Records from a data collection:
+===+
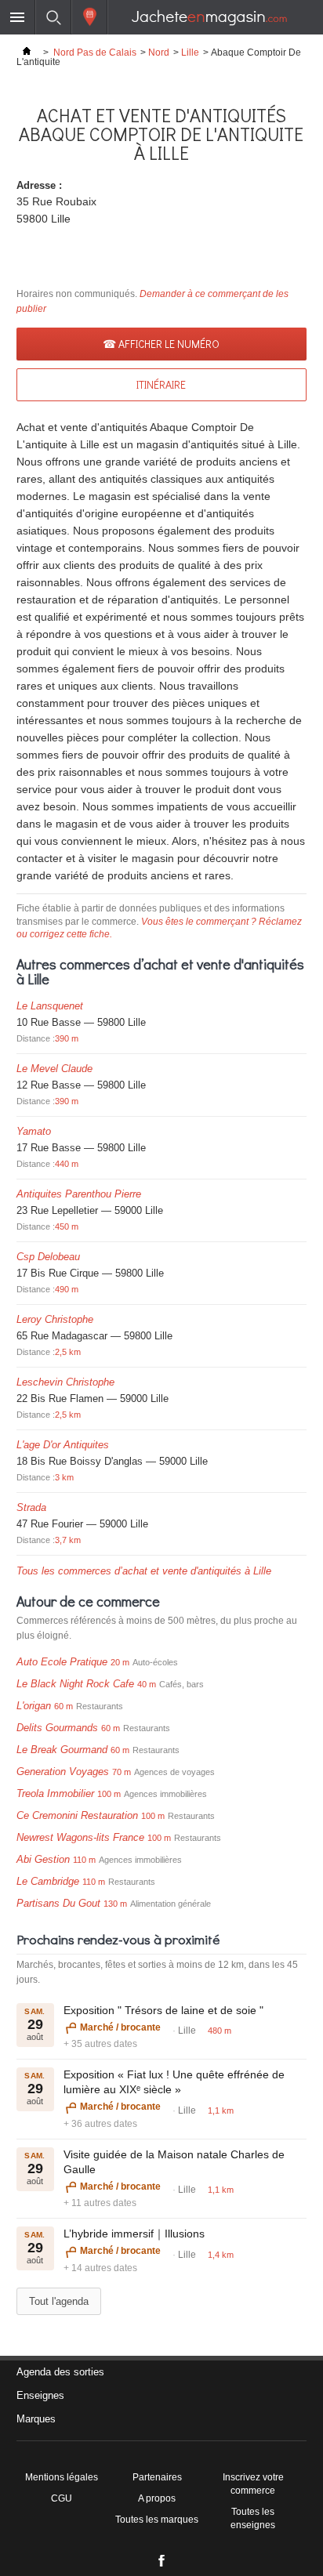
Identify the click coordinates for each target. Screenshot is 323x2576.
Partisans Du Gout (58, 1903)
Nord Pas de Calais (94, 52)
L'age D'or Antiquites (62, 1445)
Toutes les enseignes (252, 2518)
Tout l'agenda (59, 2301)
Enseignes (40, 2395)
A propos (157, 2498)
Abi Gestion (43, 1859)
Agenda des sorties (60, 2372)
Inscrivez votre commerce (253, 2484)
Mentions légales (61, 2477)
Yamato (33, 1131)
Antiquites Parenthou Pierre (78, 1194)
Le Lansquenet (49, 1006)
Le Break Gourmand (61, 1749)
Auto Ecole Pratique (61, 1662)
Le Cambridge (47, 1881)
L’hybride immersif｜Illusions (134, 2233)
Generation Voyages (62, 1771)
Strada (31, 1507)
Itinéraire (161, 384)
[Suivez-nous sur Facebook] (161, 2564)
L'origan (33, 1706)
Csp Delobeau (48, 1257)
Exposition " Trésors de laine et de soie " (163, 2010)
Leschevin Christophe (65, 1382)
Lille (190, 52)
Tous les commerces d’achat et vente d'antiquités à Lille (143, 1571)
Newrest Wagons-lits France (80, 1837)
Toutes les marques (156, 2519)
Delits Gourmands (57, 1728)
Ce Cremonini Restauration (77, 1815)
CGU (61, 2498)
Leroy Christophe (54, 1319)
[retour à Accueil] (26, 52)
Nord (158, 52)
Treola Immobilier (55, 1793)
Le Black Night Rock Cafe (75, 1684)
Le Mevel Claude (54, 1068)
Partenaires (157, 2477)
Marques (36, 2419)
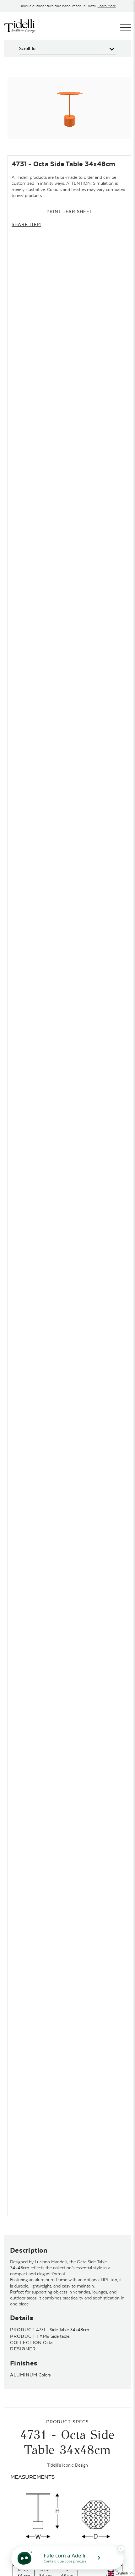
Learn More (107, 6)
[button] (121, 2573)
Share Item (26, 224)
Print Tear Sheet (69, 211)
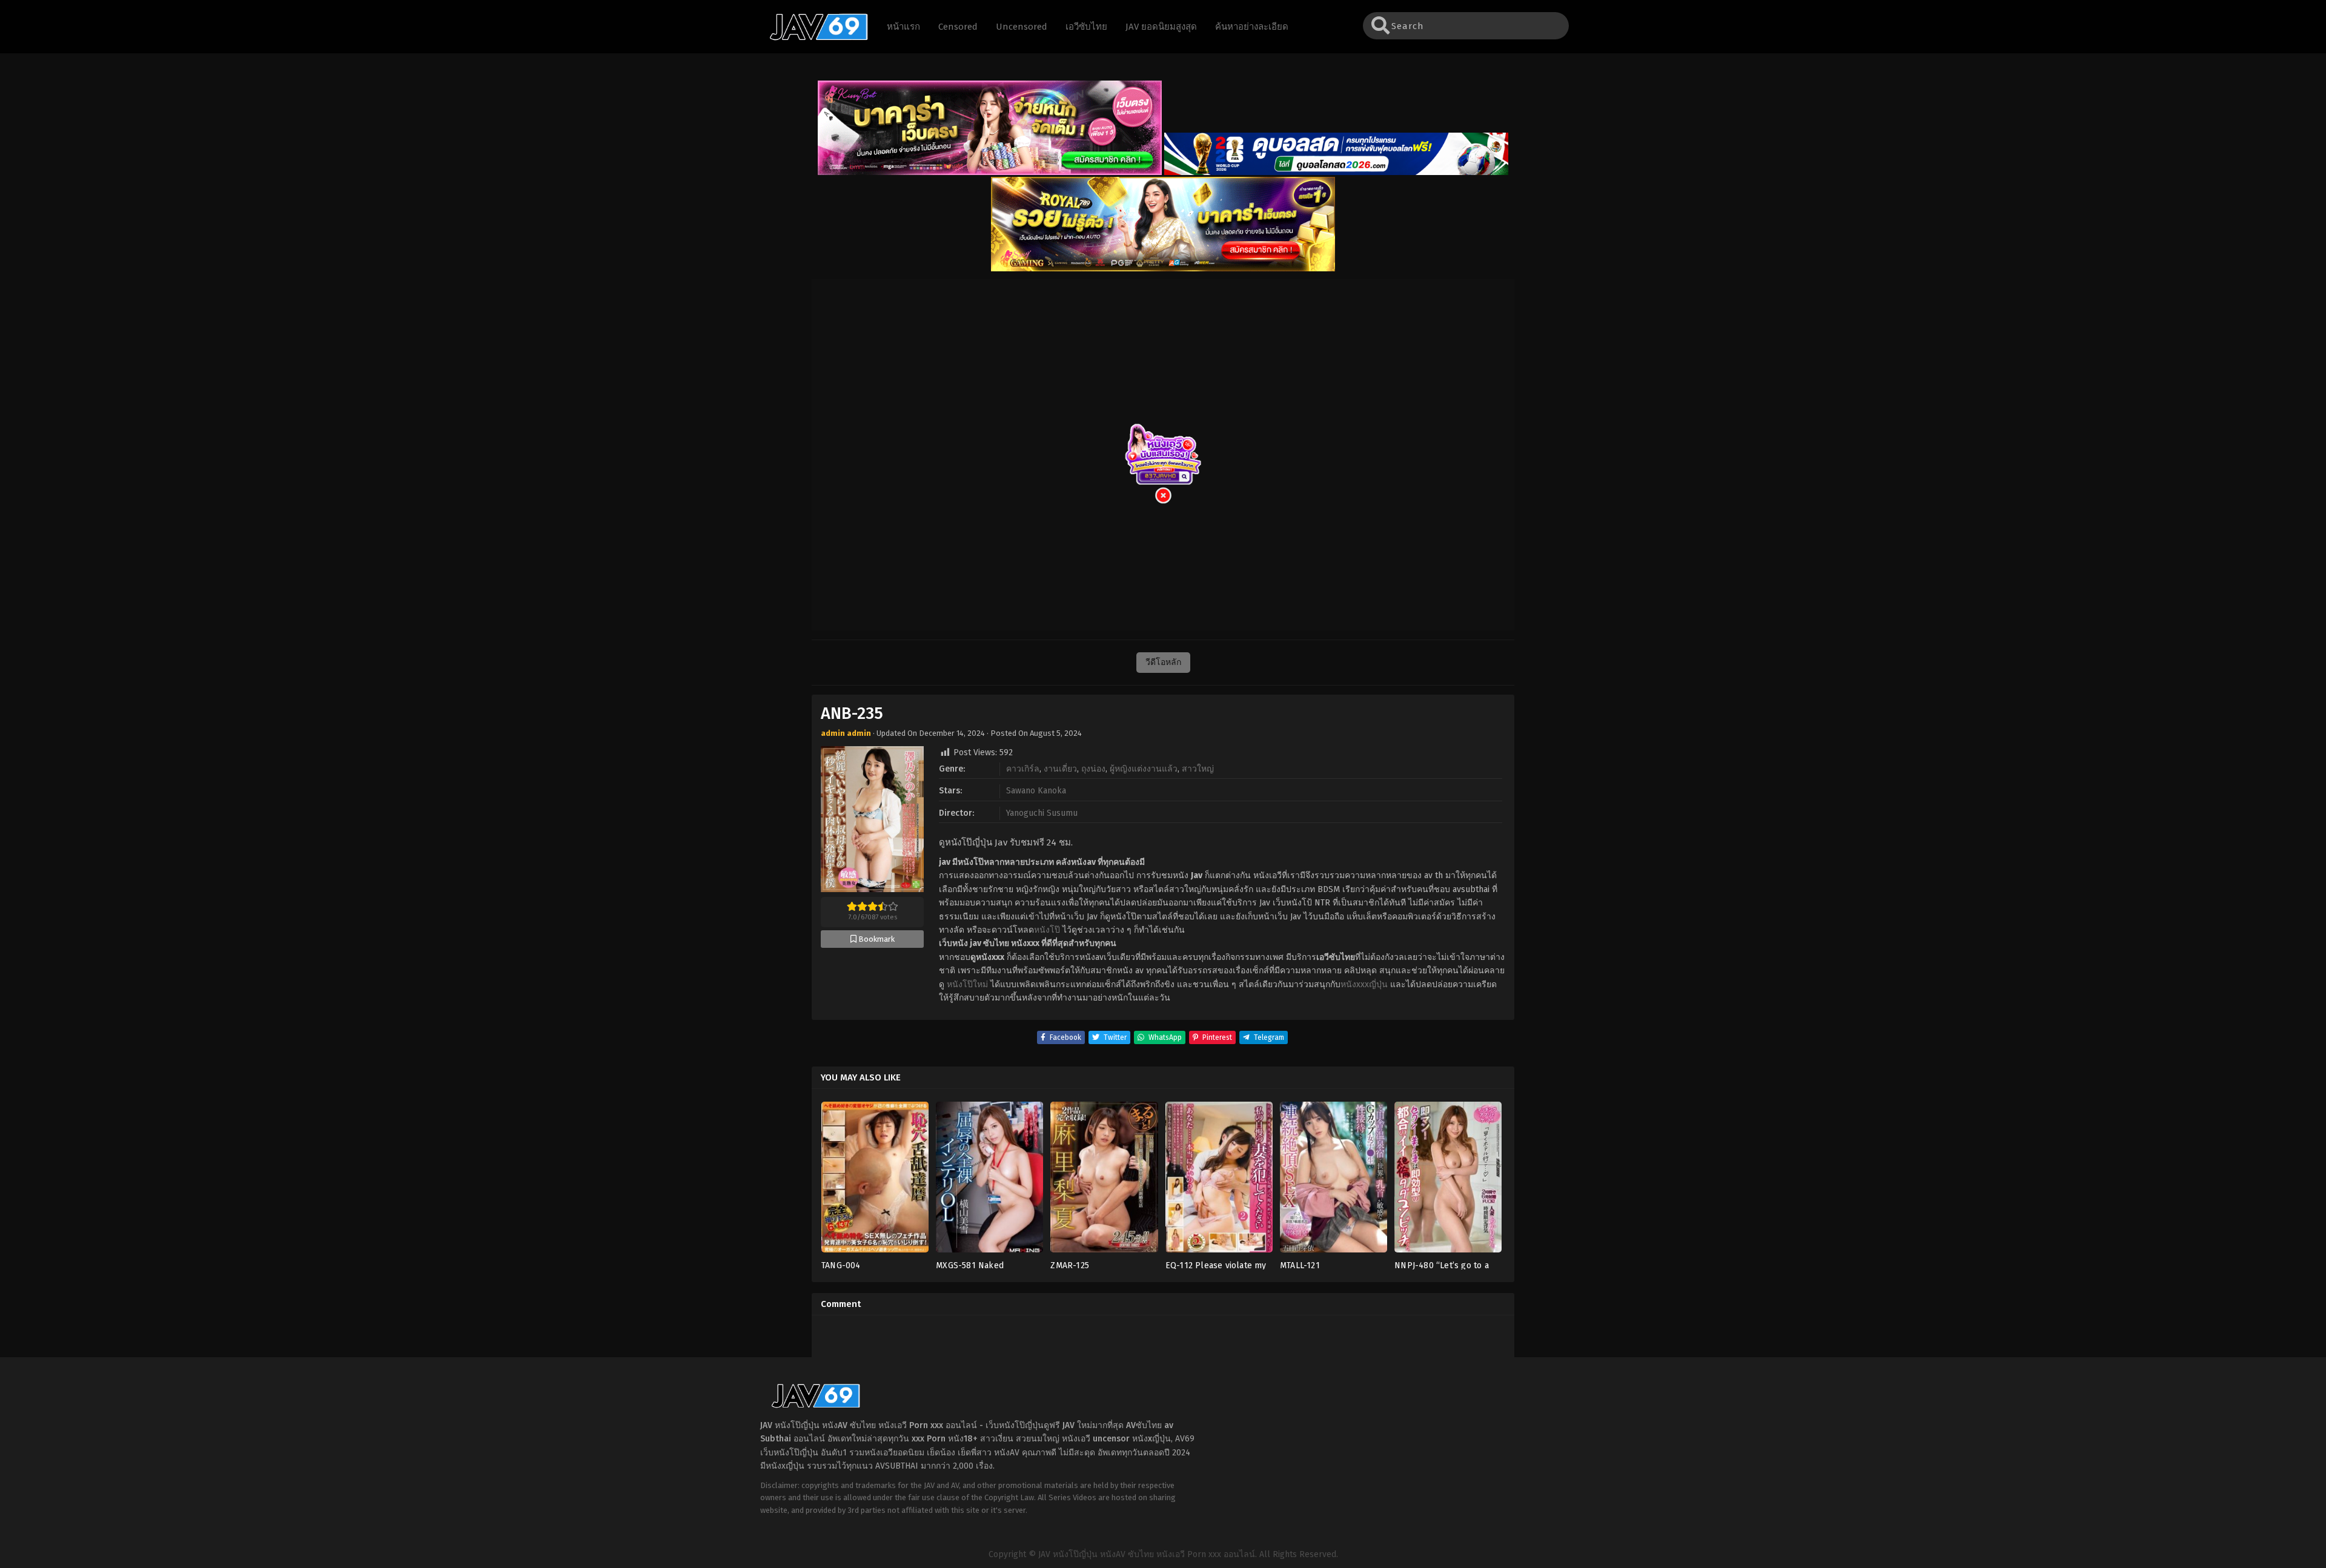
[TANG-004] (875, 1181)
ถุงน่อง (1093, 769)
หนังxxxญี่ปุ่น (1364, 984)
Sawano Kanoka (1036, 791)
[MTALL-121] (1333, 1181)
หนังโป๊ (1047, 930)
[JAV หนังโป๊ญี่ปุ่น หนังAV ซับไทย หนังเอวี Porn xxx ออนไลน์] (813, 38)
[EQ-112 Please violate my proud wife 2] (1219, 1181)
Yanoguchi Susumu (1042, 813)
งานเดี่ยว (1060, 769)
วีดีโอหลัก (1163, 662)
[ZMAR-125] (1104, 1181)
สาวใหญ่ (1198, 769)
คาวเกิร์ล (1022, 769)
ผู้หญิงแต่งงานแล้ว (1144, 769)
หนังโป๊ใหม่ (967, 984)
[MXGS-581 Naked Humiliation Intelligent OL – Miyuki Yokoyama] (989, 1181)
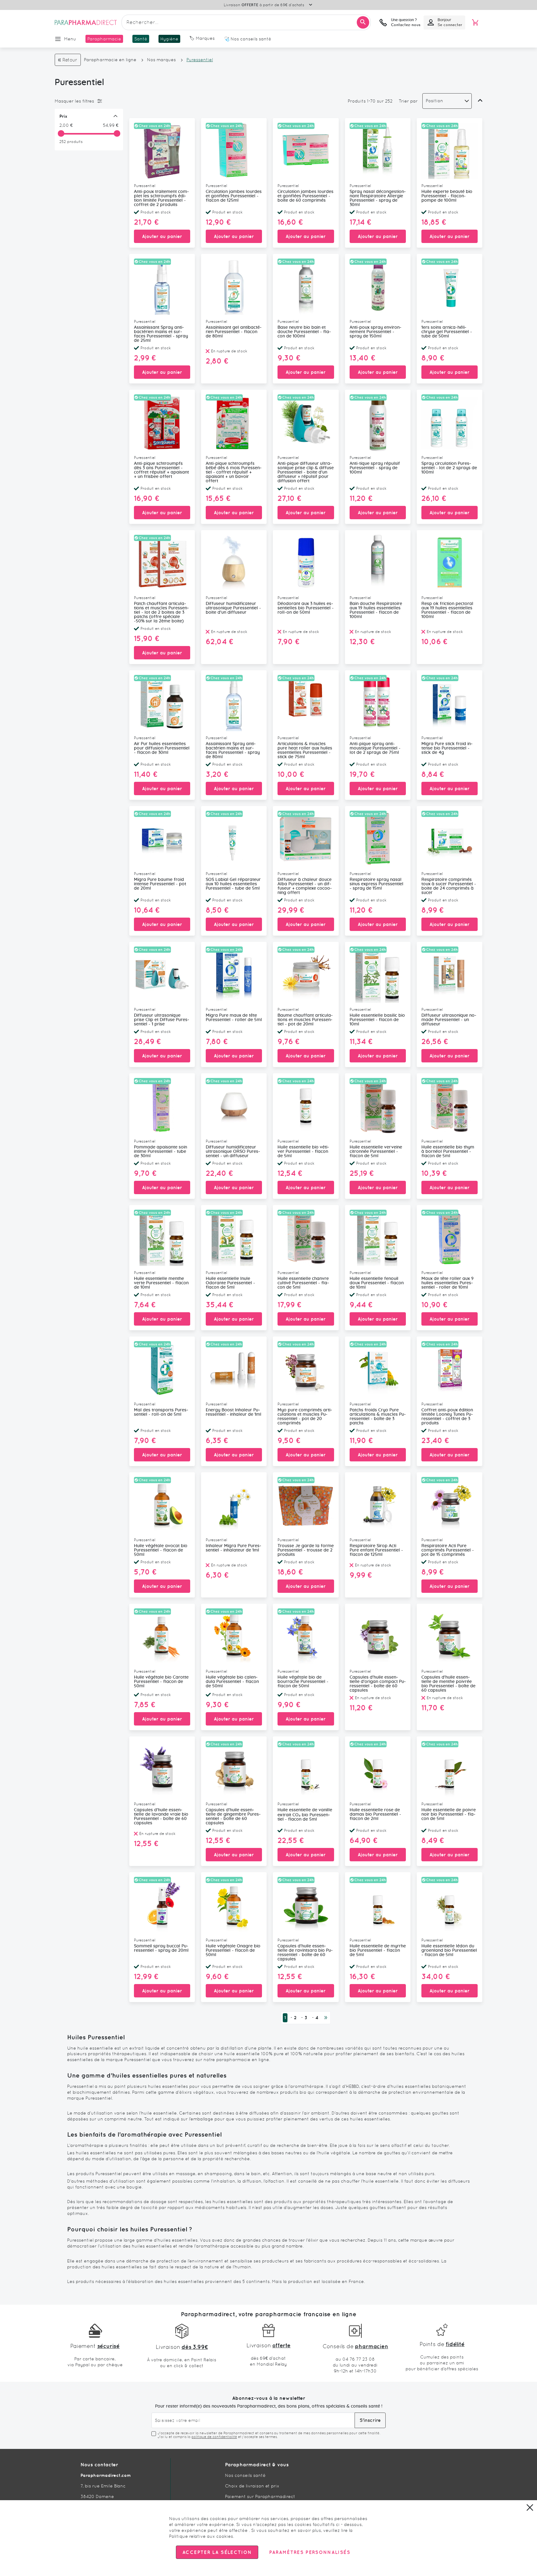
+===+
Repeat exactly the lines above, beginning at the one containing "Partisans Du Gout (58, 1903)" and ending at the one containing "ผู้หญิงแต่งงานแล้ว (1144, 769)". Do not carry over any pictures.

* SOLUTION TO THIS TASK *
Partisans Du Gout (58, 1903)
Nord Pas de Calais (94, 52)
L'age D'or Antiquites (62, 1445)
Toutes les enseignes (252, 2518)
Tout l'agenda (59, 2301)
Enseignes (40, 2395)
A propos (157, 2498)
Abi Gestion (43, 1859)
Agenda des sorties (60, 2372)
Inscrivez votre commerce (253, 2484)
Mentions légales (61, 2477)
Yamato (33, 1131)
Antiquites Parenthou Pierre (78, 1194)
Le Lansquenet (49, 1006)
Le Break Gourmand (61, 1749)
Auto Ecole Pratique (61, 1662)
Le Cambridge (47, 1881)
L’hybride immersif｜Illusions (134, 2233)
Generation Voyages (62, 1771)
Strada (31, 1507)
Itinéraire (161, 384)
[Suivez-nous sur Facebook] (161, 2564)
L'origan (33, 1706)
Csp Delobeau (48, 1257)
Exposition " Trésors de laine et de soie " (163, 2010)
Leschevin Christophe (65, 1382)
Lille (190, 52)
Tous les commerces d’achat et vente d'antiquités à Lille (143, 1571)
Newrest Wagons-lits France (80, 1837)
Toutes les marques (156, 2519)
Delits Gourmands (57, 1728)
Ce Cremonini Restauration (77, 1815)
CGU (61, 2498)
Leroy Christophe (54, 1319)
[retour à Accueil] (26, 52)
Nord (158, 52)
Treola Immobilier (55, 1793)
Le Black Night Rock Cafe (75, 1684)
Le Mevel Claude (54, 1068)
Partenaires (157, 2477)
Marques (36, 2419)
Learn More (107, 6)
[button] (121, 2573)
Share Item (26, 224)
Print Tear Sheet (69, 211)
[TANG-004] (875, 1181)
ถุงน่อง (1093, 769)
หนังxxxญี่ปุ่น (1364, 984)
Sawano Kanoka (1036, 791)
[MTALL-121] (1333, 1181)
หนังโป๊ (1047, 930)
[JAV หนังโป๊ญี่ปุ่น หนังAV ซับไทย หนังเอวี Porn xxx ออนไลน์] (813, 38)
[EQ-112 Please violate my proud wife 2] (1219, 1181)
Yanoguchi Susumu (1042, 813)
งานเดี่ยว (1060, 769)
วีดีโอหลัก (1163, 662)
[ZMAR-125] (1104, 1181)
สาวใหญ่ (1198, 769)
คาวเกิร์ล (1022, 769)
ผู้หญิงแต่งงานแล้ว (1144, 769)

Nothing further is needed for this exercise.